Since Japanese corporations have tremendous influence both at home and abroad, they also have great responsibilities with respect to their behavior. With this in mind, the recent series of incidents relating to the securities and financial industries have set the scene for the establishment of good corporate behavior which will, in turn, inspire public confidence and acceptance by the international arena. These 'recent series of incidents" have again brought attention to the role which top management must focus on in order to develop the currect corporate image and behavior. It is also strongly desired that the top management examine and discipline their own behavior and exercise leadership in keeping moral standards high in their corporations.

The corporate social environment is changing through the need for corporations to co-exist with consumers and the public. Also corporate respect for individuals and consideration of stockholders' rights, as well as progressive globalization, must be met. We must not forget either the changing responsibilities that society expects the corporations to meet.

Today's business firms, although economic entities seeking to earn appropriate profits through fair competition, are expected to be entities that serve to help people live lives of plenty as well as being of some use to society.
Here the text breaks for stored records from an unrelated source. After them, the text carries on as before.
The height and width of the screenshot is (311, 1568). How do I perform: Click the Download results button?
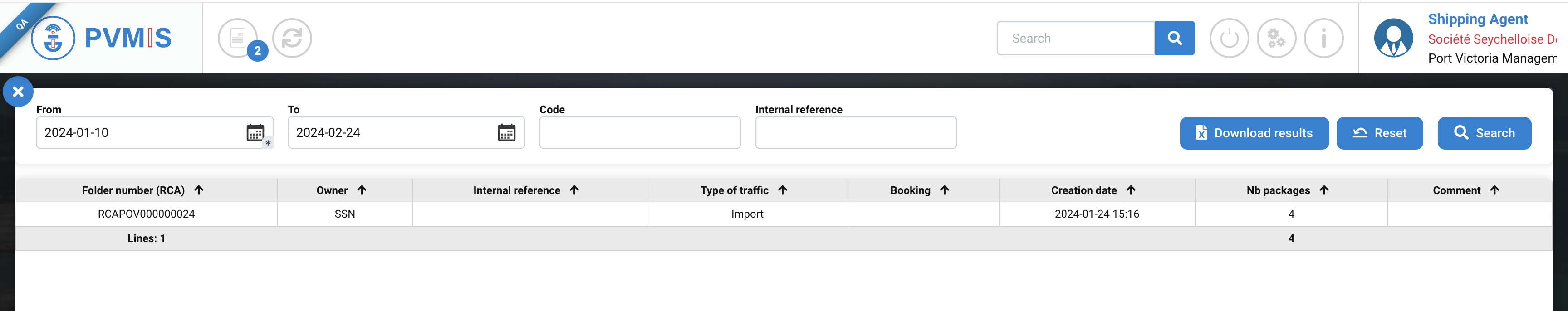(1254, 133)
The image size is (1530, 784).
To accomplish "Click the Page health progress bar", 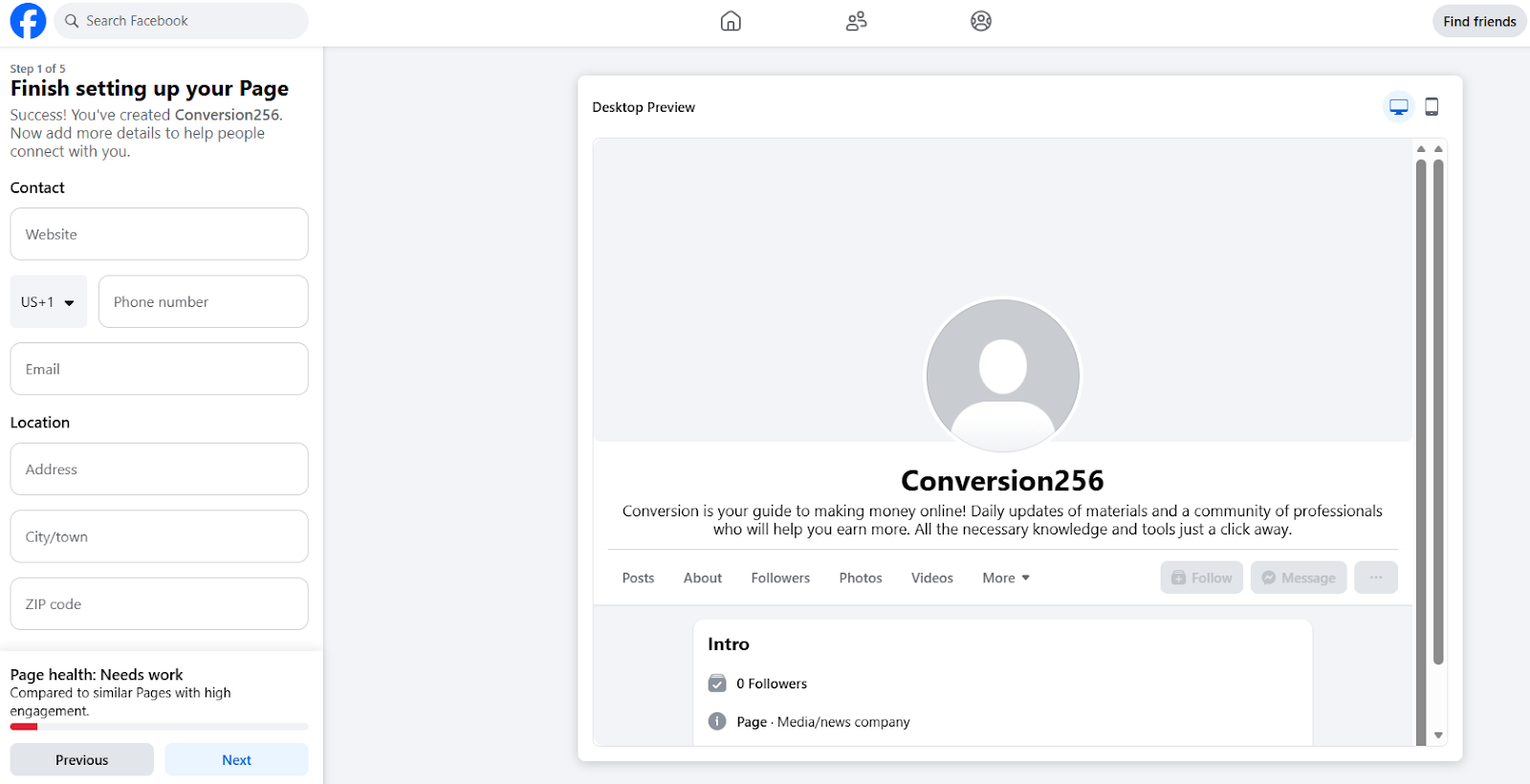I will click(x=159, y=727).
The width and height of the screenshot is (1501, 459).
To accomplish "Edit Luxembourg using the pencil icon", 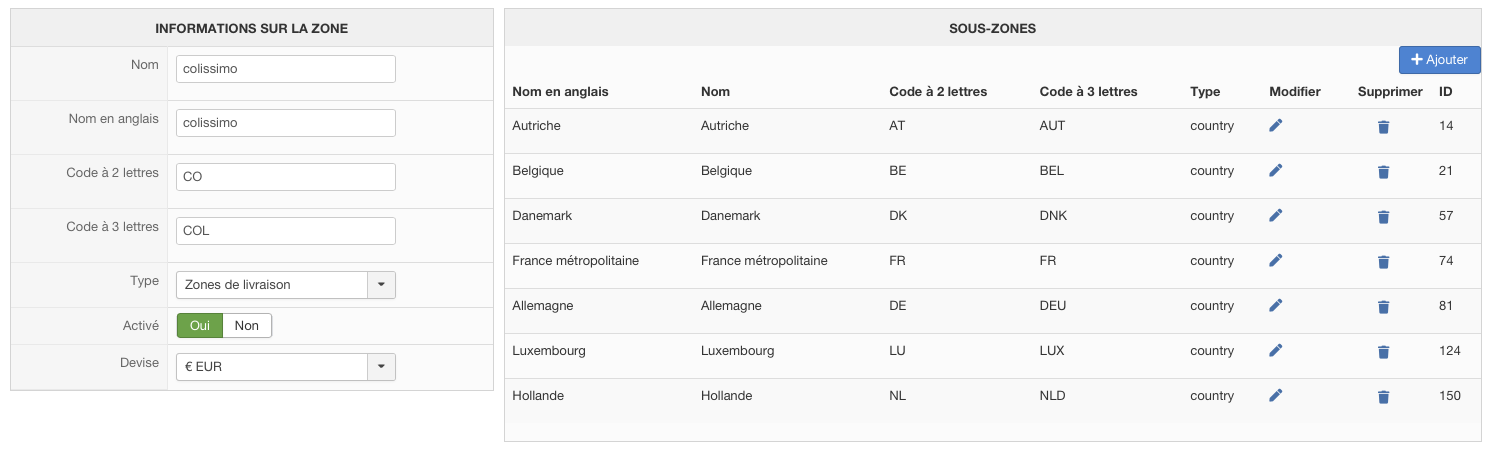I will point(1275,351).
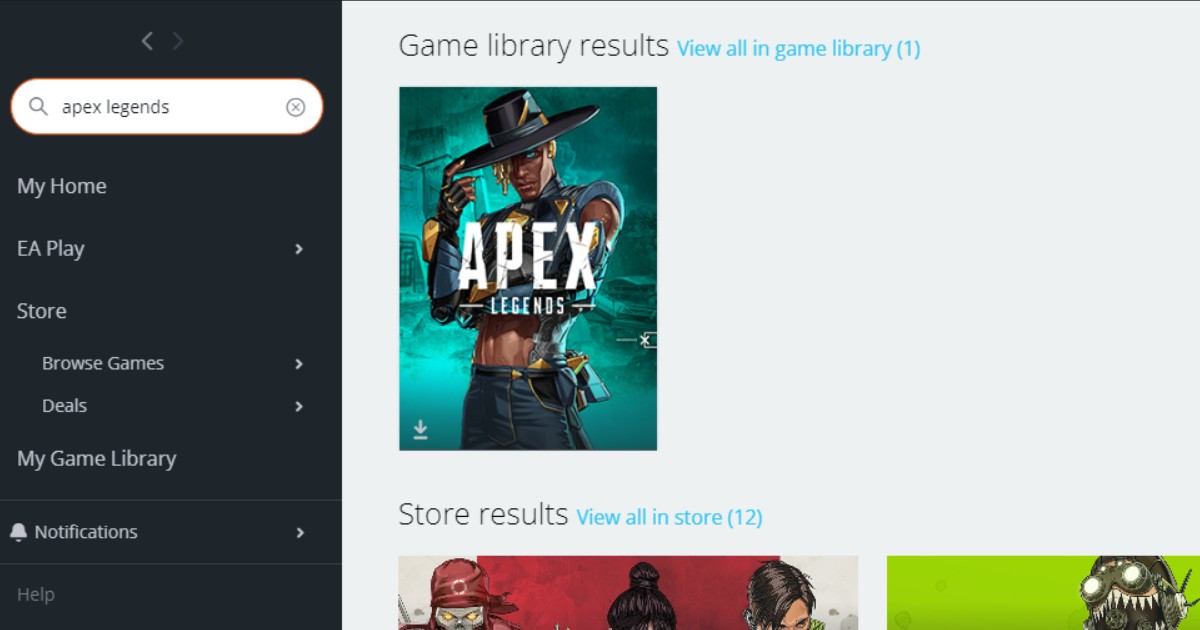Image resolution: width=1200 pixels, height=630 pixels.
Task: Expand the Deals chevron
Action: (299, 407)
Toward this end, corporations must not merely obey the law but also bring a social conscience to bear on their undertakings.

As employees are constituent members of corporations who also participate in society as individual consumers and residents, it is clear that from now on corporation must demonstrate their ability to meet society's demands and show themselves as trusted corporate citizens.

From this perspective, Japanese corporations need to rigorously reconsider traditional business practices and their own behavior. So as not to give grounds for the criticism that Japanese business practices are exclusionary and opaque, it is urgent for us to work to achieve a free, transparent, fair market and establish international confidence in Japan's economic system. In doing so, we should pay particular attention to recent criticism that the principles of corporate behavior deviate from social norms and are difficult to understand from the outside. In response to such criticism, corporations must make an effort to regulate their own behavior in a manner that can be seen from the outside.

Individual corporations and industries have already made various efforts to introduce rules and regulations. At this juncture, however, we are requesting that the top management of individual firms and industry organizations take the lead in securing total observance of the spirit of this charter within their corporations and industries and that they conduct an overall review of their corporate behavior and business practices. The goal of a free, transparent, and fair market can be achieved only with repeated efforts by corporations to review their overall behavior and with the establishment of the principle that corporations must assume responsibility for their own acts and decisions.

We hope that this charter will be a reference for member corporations as they engage in overall reviews that take into account their individual circumstances and the nature of their businesses. In addition to following up on the results of these reviews, Keidanren intends to work on topics like the reconsideration of business practices. In addition, we will endeavor to deepen communication with consumers and residents through open forums and other public relations and policy dialogue activities so as to close the gap between corporate behavior and social norms.